_What you will do_. Print exactly, and only, the lines from the one containing "Select the Visual Navigation Settings header" through the last line of the records below, both included; leave out the pictures.

_Data shown_.

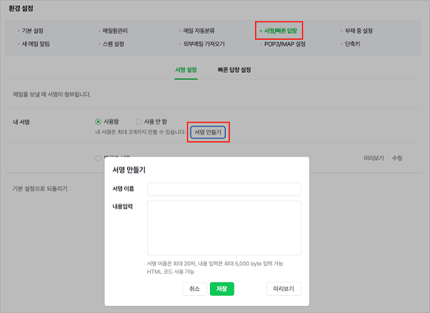Open 메일 자동분류 settings

coord(199,31)
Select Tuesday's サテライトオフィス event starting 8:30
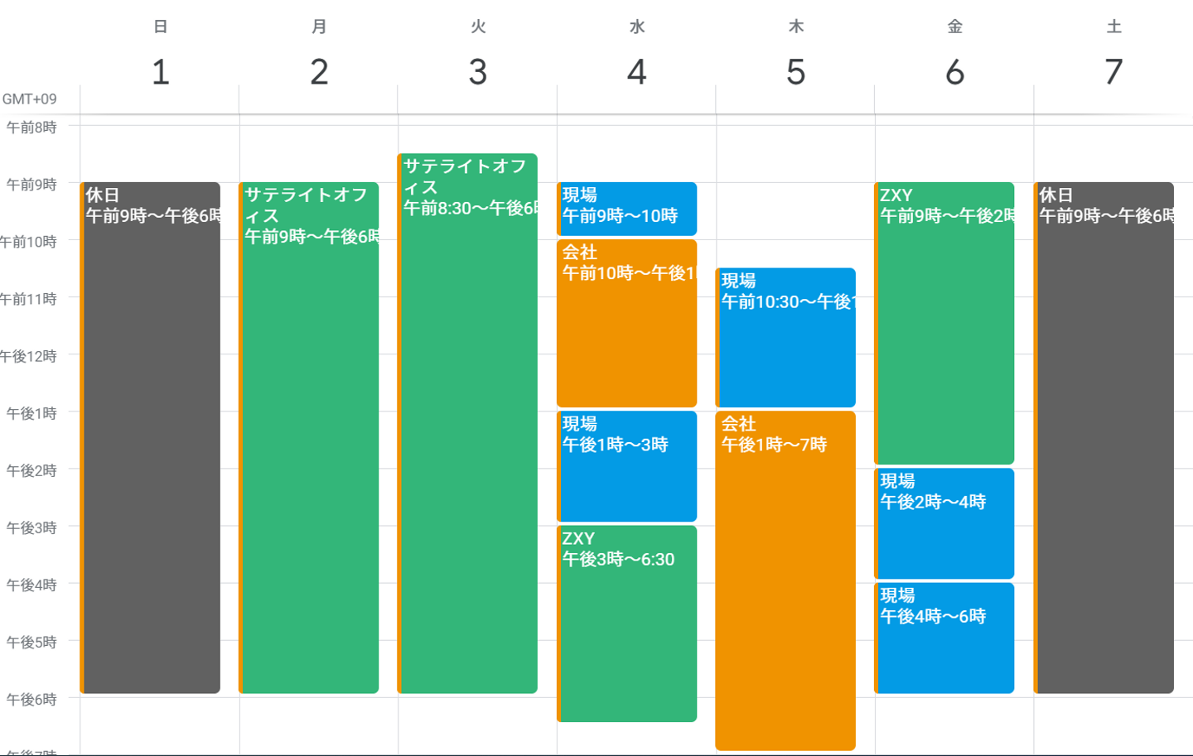The height and width of the screenshot is (756, 1193). click(468, 423)
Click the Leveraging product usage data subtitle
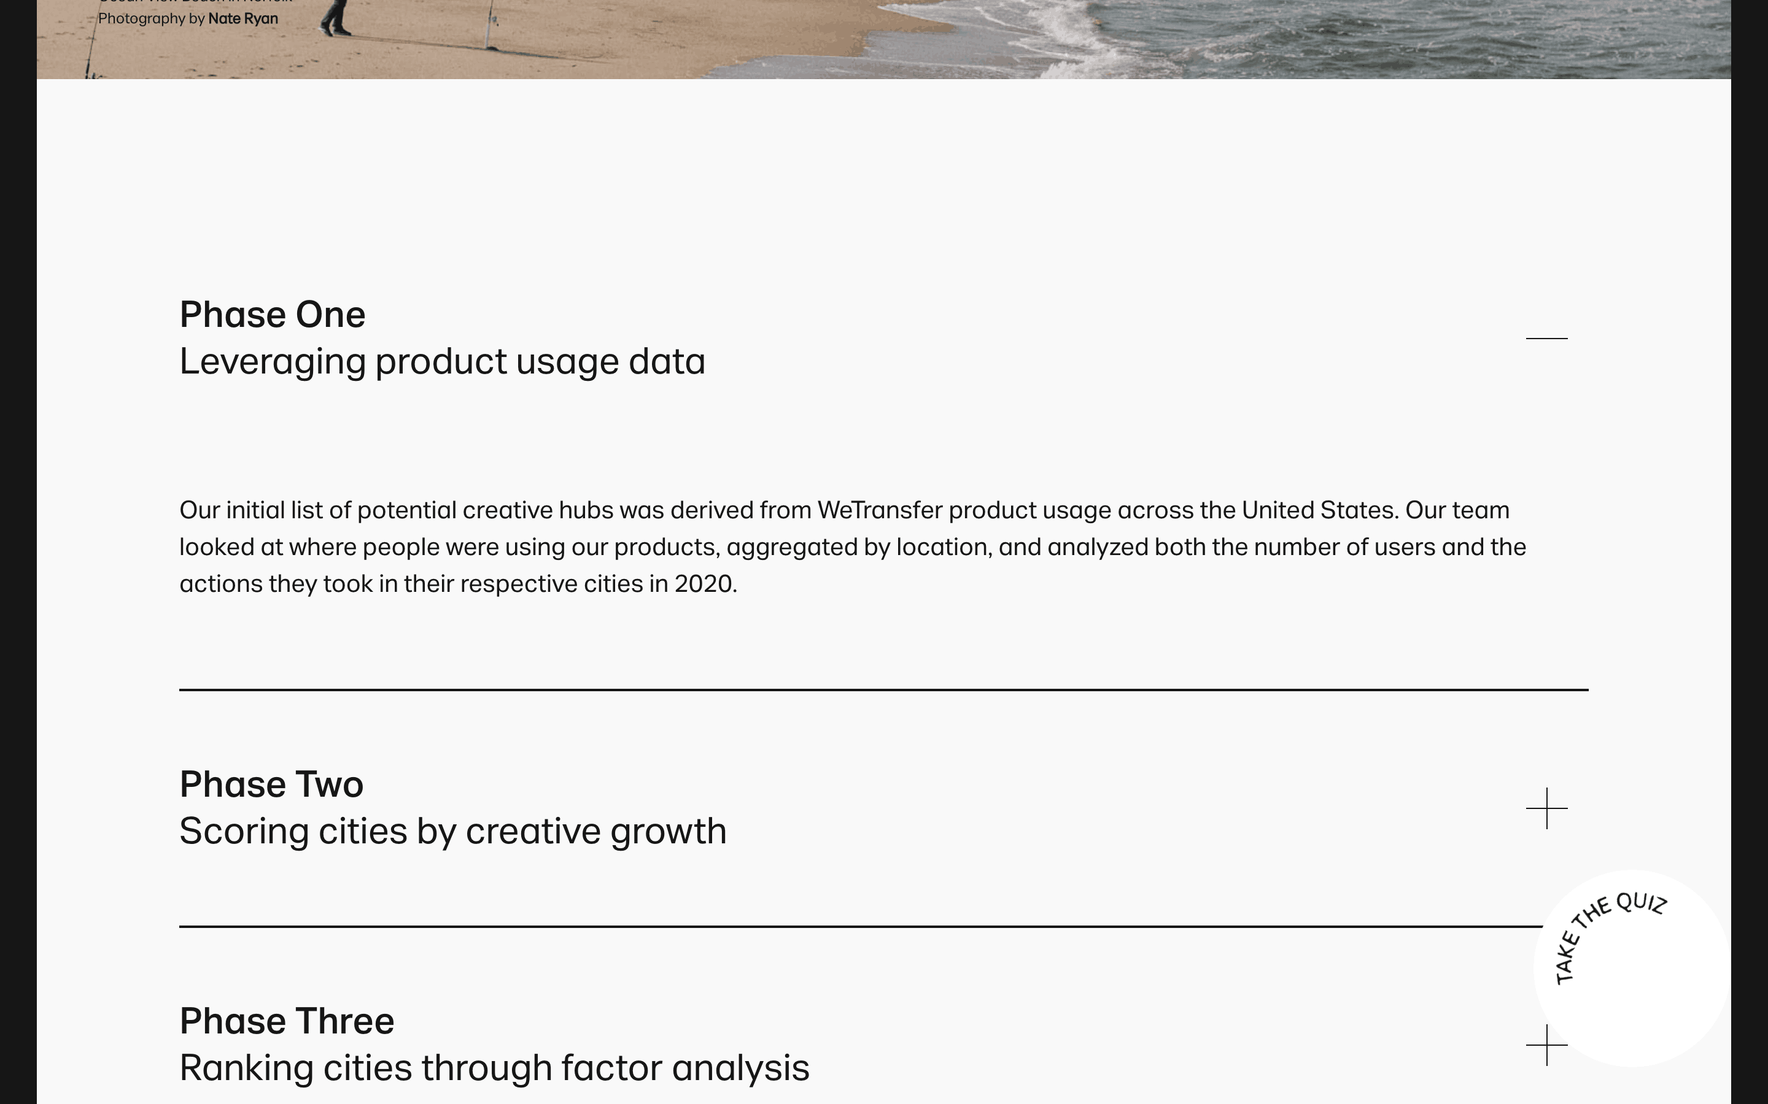 pyautogui.click(x=443, y=361)
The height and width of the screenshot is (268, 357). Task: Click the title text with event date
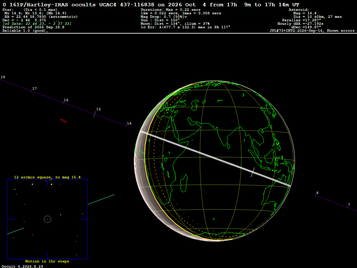pyautogui.click(x=151, y=5)
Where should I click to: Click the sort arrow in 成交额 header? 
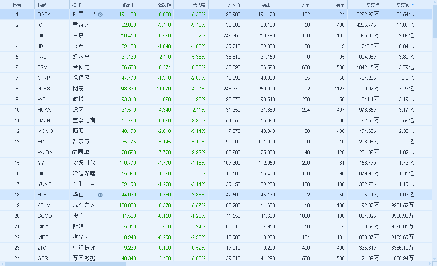click(413, 5)
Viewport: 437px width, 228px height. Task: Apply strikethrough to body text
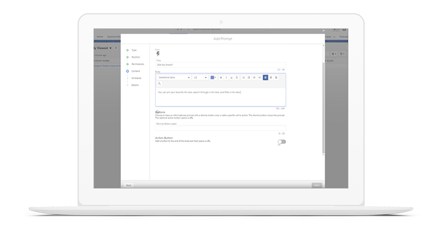click(237, 78)
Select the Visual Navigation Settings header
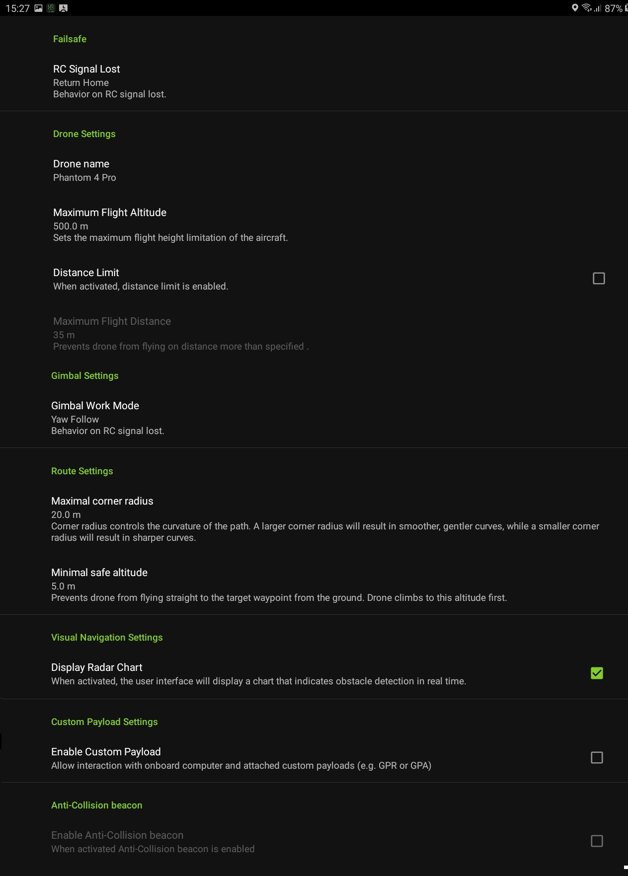The width and height of the screenshot is (628, 876). click(x=107, y=638)
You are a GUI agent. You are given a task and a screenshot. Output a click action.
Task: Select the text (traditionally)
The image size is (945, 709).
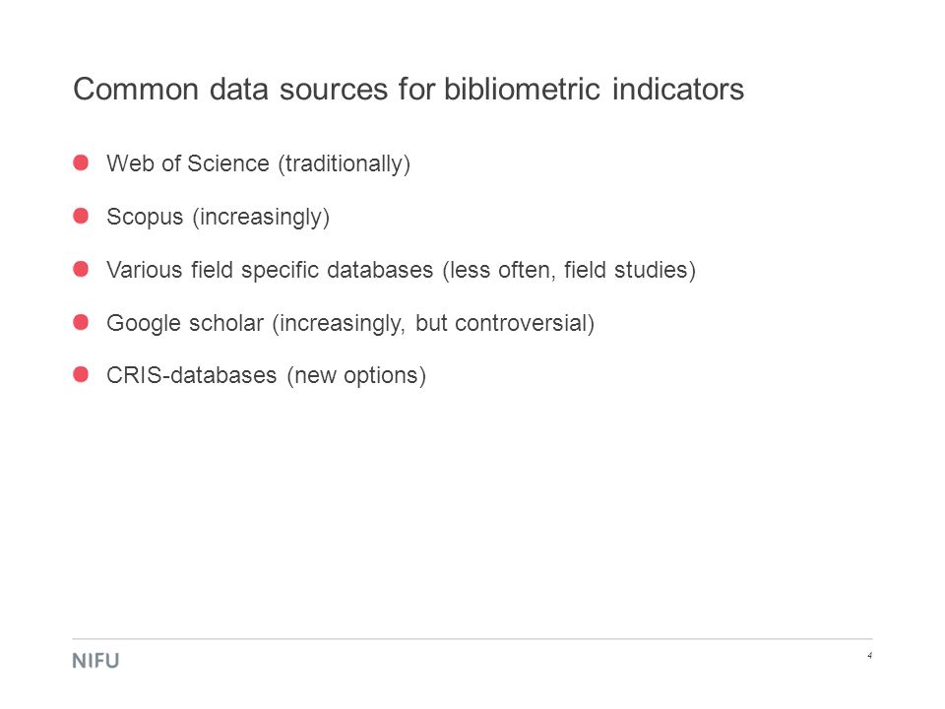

_Task solution_.
Select the Visual Navigation Settings header
The width and height of the screenshot is (628, 876). click(x=107, y=638)
You are a GUI agent. You are given a task and a screenshot. Output a click action.
Task: Select the text (traditionally)
The image size is (945, 709).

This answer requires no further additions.